_EXERCISE DESCRIPTION_: Work through the entries below and show every line in which "computer" is found.
===============
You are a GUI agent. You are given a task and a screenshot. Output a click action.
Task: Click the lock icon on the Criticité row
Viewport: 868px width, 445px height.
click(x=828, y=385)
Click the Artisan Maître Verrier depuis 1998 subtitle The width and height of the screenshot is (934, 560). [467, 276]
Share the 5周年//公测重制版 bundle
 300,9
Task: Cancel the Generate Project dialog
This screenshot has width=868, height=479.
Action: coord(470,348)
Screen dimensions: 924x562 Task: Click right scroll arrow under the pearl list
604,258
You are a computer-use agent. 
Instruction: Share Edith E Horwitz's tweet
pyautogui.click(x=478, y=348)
===============
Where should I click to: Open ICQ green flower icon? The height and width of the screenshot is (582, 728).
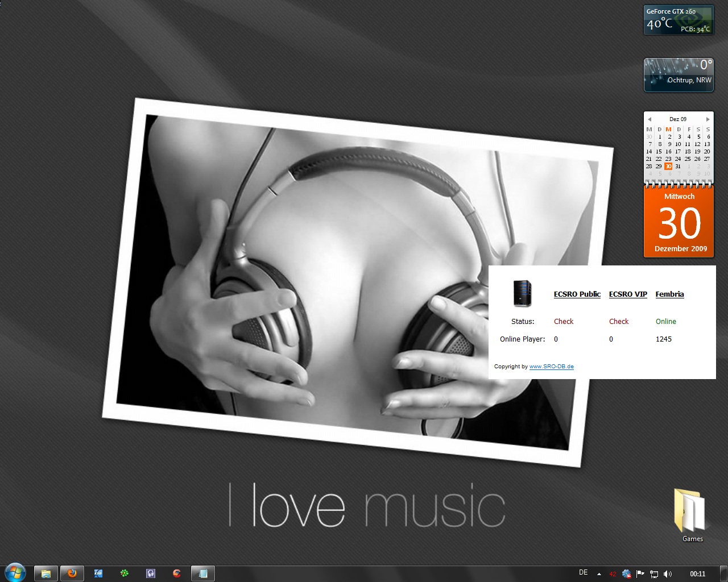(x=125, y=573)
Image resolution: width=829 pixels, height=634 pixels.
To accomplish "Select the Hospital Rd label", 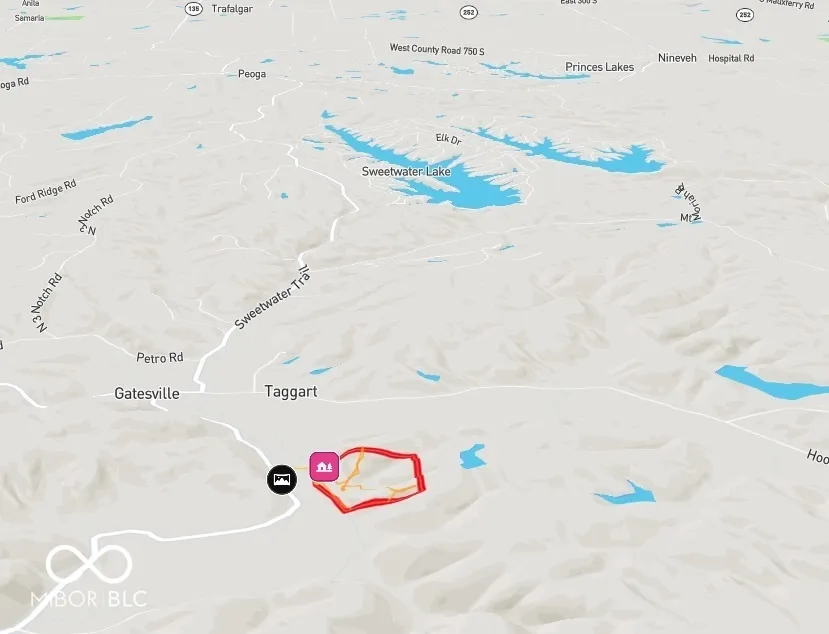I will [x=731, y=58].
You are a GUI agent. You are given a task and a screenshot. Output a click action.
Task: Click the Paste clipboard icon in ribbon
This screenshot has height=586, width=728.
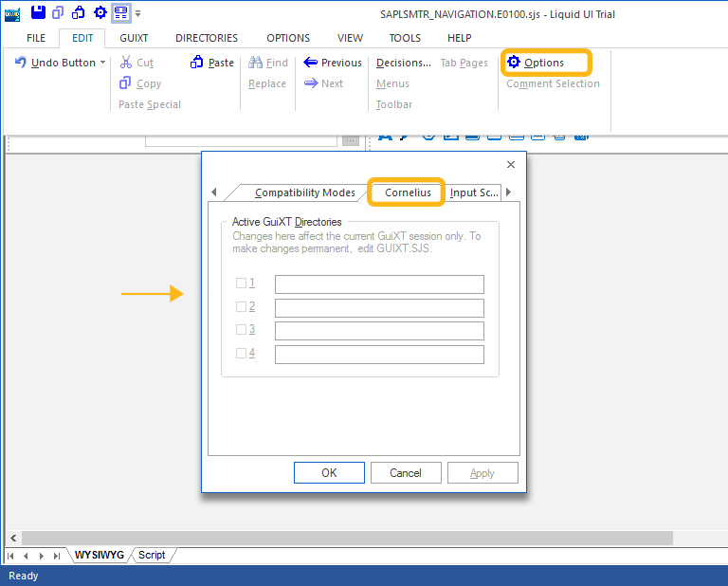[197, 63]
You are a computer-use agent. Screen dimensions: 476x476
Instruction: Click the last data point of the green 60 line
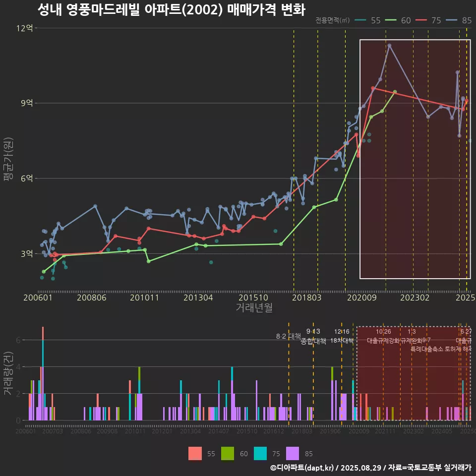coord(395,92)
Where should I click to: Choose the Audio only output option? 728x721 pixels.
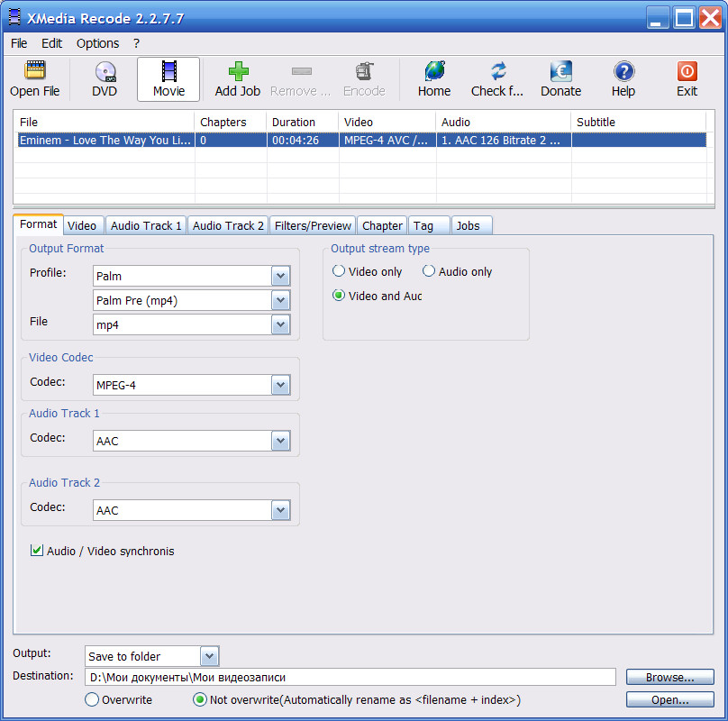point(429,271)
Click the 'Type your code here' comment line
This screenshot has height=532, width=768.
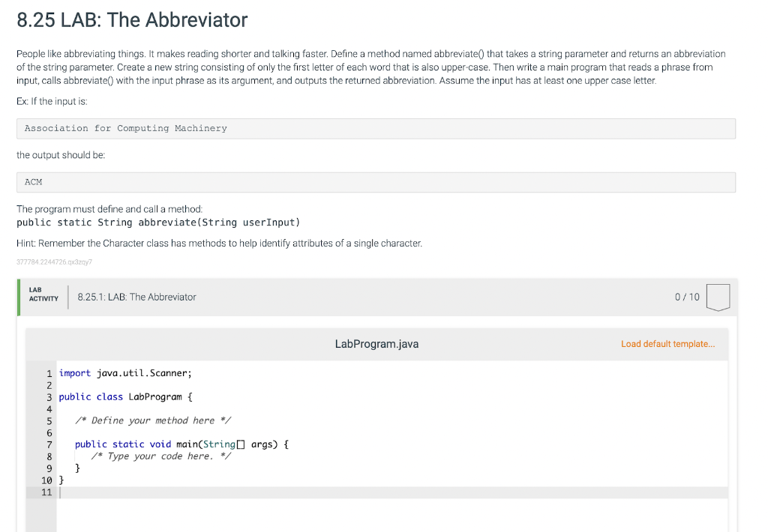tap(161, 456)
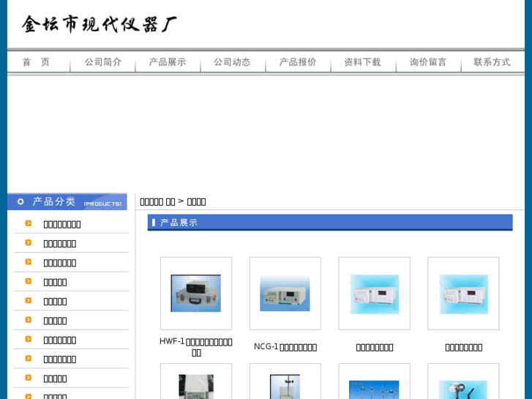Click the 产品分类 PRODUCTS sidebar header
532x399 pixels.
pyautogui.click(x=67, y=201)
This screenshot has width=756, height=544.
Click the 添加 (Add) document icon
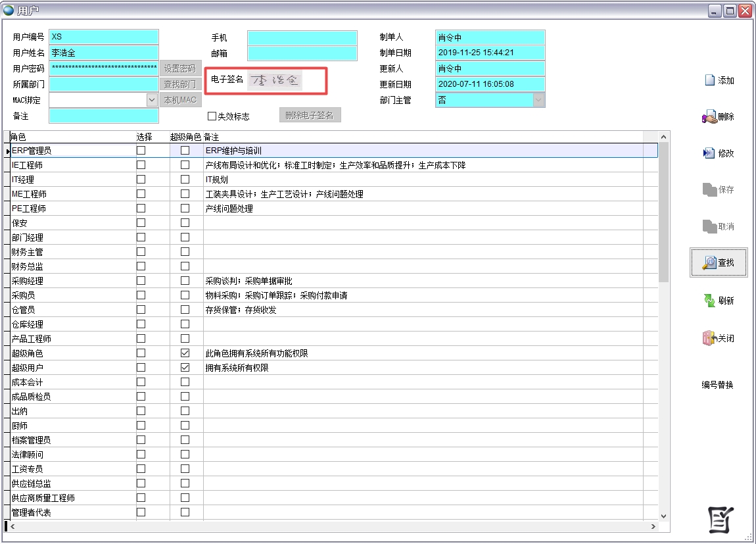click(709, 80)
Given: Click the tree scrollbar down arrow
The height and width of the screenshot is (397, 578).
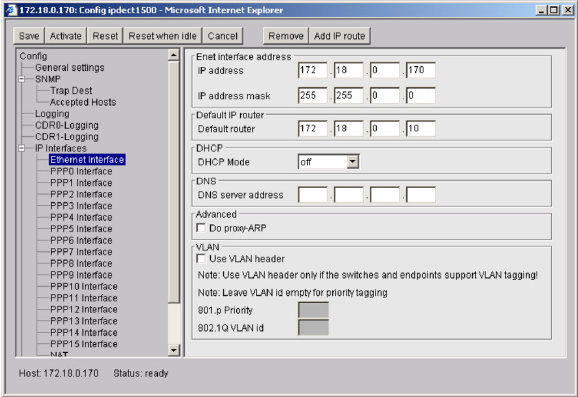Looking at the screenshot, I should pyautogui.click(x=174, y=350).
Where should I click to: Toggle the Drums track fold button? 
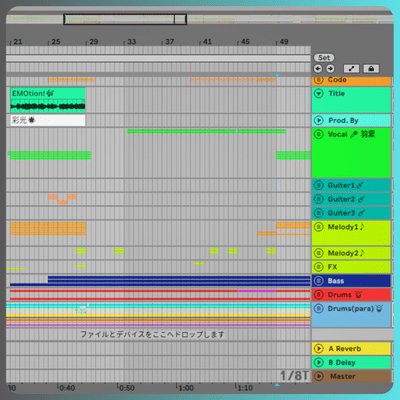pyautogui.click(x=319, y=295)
===============
_YOUR SOLUTION_:
You are a computer-use agent. 
You are a computer-use agent. Screen dimensions: 476x476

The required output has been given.